Illustration by Clara Nicoll

Why I’ll be getting my pooch out this summer

The tyranny of skinny must end
June 11, 2025

What’s on the menu for summer 2025? Sea moss and bone broth? Intermittent fasting with a side of lemon water? If #SkinnyTok, an insidious corner of the internet, has its way, we’ll exclusively consume organic, “gut-friendly” micro-meals with minimal calorific content all the way through the sunny months. Forget about pitchers of Pimm’s and late-night pizzas.

Recently, my TikTok algorithm has been serving me nothing but lifestyle and fitness advice. Countless beautiful women with textureless skin and 26-inch waists implore me to forego carbs and, if I simply must drink, swap pints for slimline gin and tonics or, worse, vodka sodas. 

Many of the SkinnyTok videos involve incessant body-checking (influencers not-so-subtly turning 90 degrees to show off their lack of tummy) and depressing what-I-(don’t)-eat-in-a-day vlogs (long lists of low-fat, no-carb, raw ingredients masquerading as meals). Bypassing the emaciation, I scroll swiftly on, trying not to think about the softness of my own tummy, which pushes against my jeans. 

I know that I am not toned (but I am strong), I am not sculpted (but I am soft), and I am not the same size I was a year ago (but I am significantly happier).

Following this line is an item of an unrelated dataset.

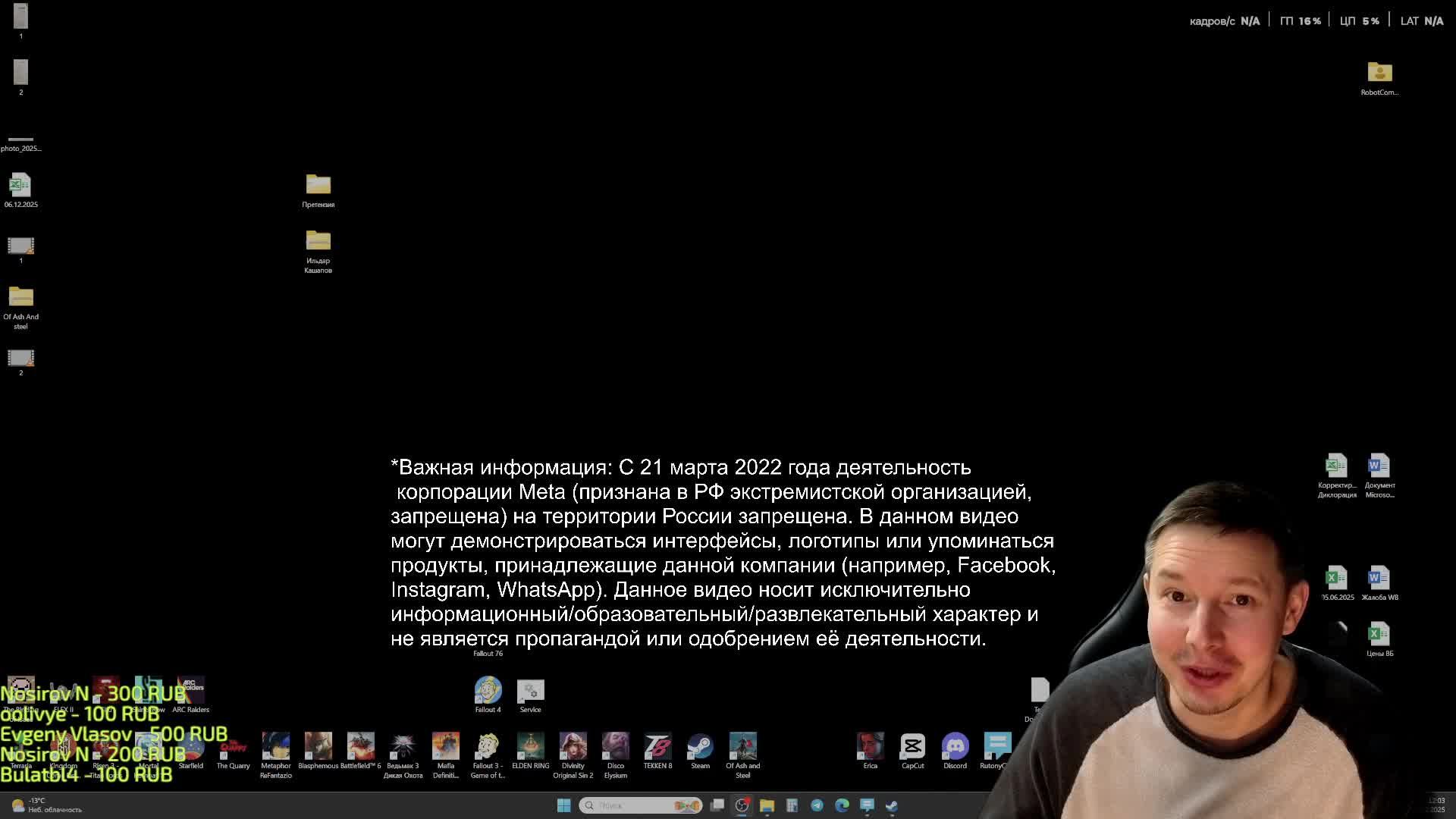Launch TEKKEN 8
1456x819 pixels.
(x=657, y=747)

In fact, contrary to the negative connotations many attach to weight gain, the heaviest I’ve been is also the healthiest I’ve been. 

As a teen, my body mass index, or BMI (a bullshit metric, but useful here) teetered on the verge of “underweight”. I’d been thin as a child and hadn’t filled out during puberty thanks to pernicious anaemia—an autoimmune condition, which (among many other things) decimates your appetite. Symptoms set in around the age of 14, but I wasn’t diagnosed until I was 19. That’s five years of near-constant nausea and never making it more than halfway through a meal. Who needs the weight-loss drug Ozempic when you’ve got a chronic health condition to curb those pesky food cravings? 

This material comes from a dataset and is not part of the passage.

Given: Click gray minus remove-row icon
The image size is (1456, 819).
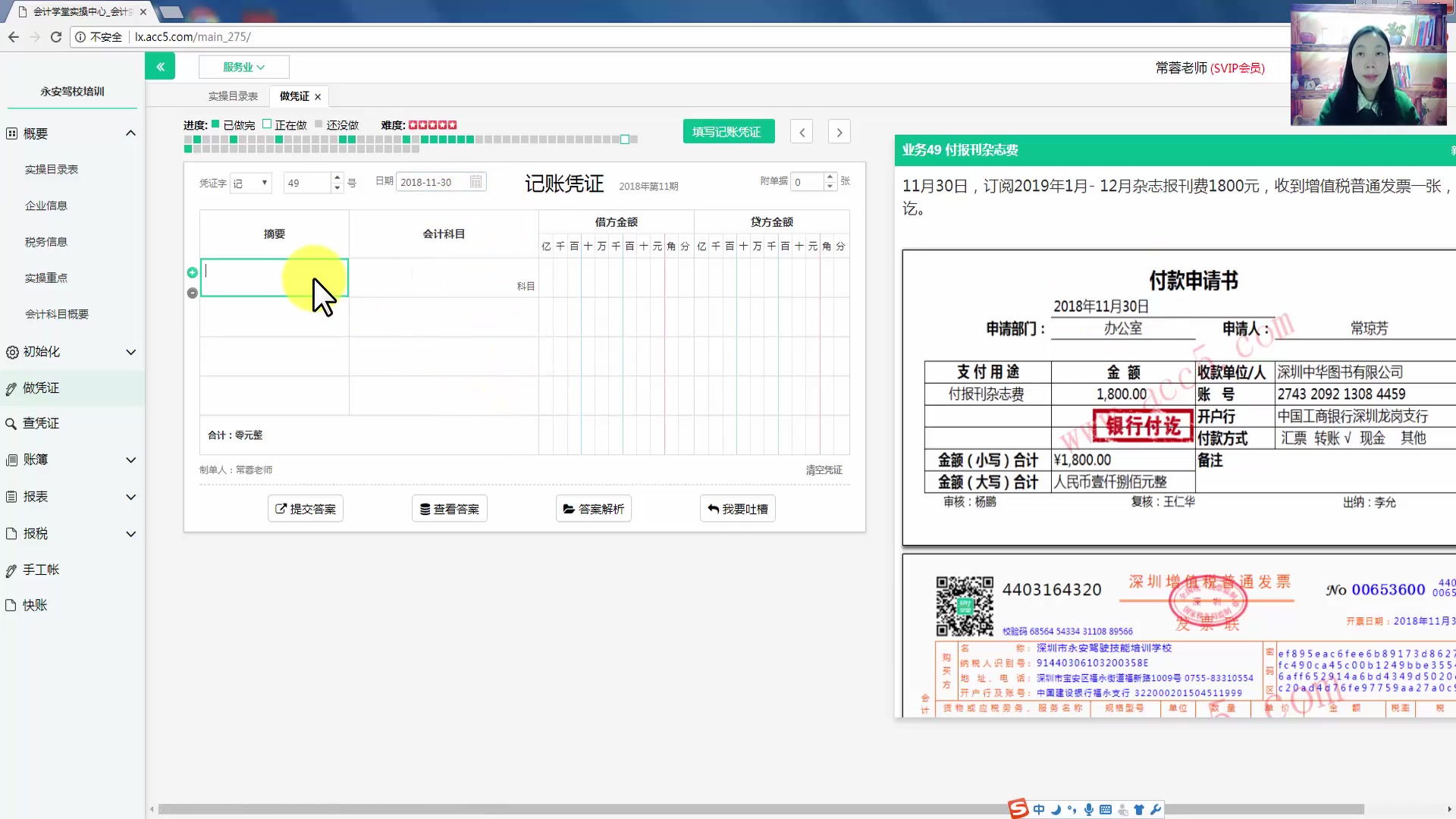Looking at the screenshot, I should point(192,293).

I began treatment during my first few weeks of university, visiting the college nurse regularly for B12 injections. Once I had the pernicious anaemia under control my appetite returned, and I began to understand the hype around food; chips drowning in melted cheese and gravy became a staple part of my diet throughout my undergraduate degree. Inevitably, I gained a bit of weight. 

It’s almost unheard of for a student to return home from university looking healthier than when they left, but I came home for Christmas in my first term aglow with healthy haemoglobin. My mum, nan and friends all celebrated the difference. I’d shaken off the pallor that five years of malnutrition had left me. I felt good for the first time in my adolescent life. 

My body ran through a similar cycle in my early twenties. Mental health episodes took a couple of inches off my waist. Weight gain followed when I began to recover and got my ordinary life back, along with the ability to eat ordinary meals.  For me, this was another example of weight gain being a win—a sign of good health to be cherished, not to be ashamed of.

I know in my heart of hearts that a snatched waist and ever-so-slightly-sharper jawline won’t make me happy. When I’ve had a slim 28-inch waist, I have only ever been miserable and malnourished.

So why did a bolt of panic shoot through me when I saw that micro-shorts were headlining the Coachella fashion scene? Why did I immediately have visions of myself spilling out of the teeniest tiniest denim cutoffs? Why do I struggle to look wholly and appreciatively at my body in the mirror? Why do I recoil from low-rise jeans, as though it would be inappropriate for me to show my midriff?

The hegemony of skinniness is hard to escape—and SkinnyTok is only a symptom of the broader fatphobia that has the mainstream culture in a chokehold. Celebs who were once advocates for body positivity are  now rumoured to be on Ozempic, shedding fat (and muscle mass) at alarming rates. Noughties diet culture has come back stronger—forget SlimFast shakes, many celebrities are now on harder stuff. 

In the face of all this, I remind myself that loving and accepting my body is a choice—and I must resist the pull of SkinnyTok. The young women online who are “freeing the pouch” and celebrating their tummies—which exist to literally protect our internal organs—are giving me inspiration. #PoochTok has emerged as a counter to SkinnyTok and it fills me with joy to see women celebrating their softness. 

Maybe I’ll wear the damn shorts and set my own pouch free this summer.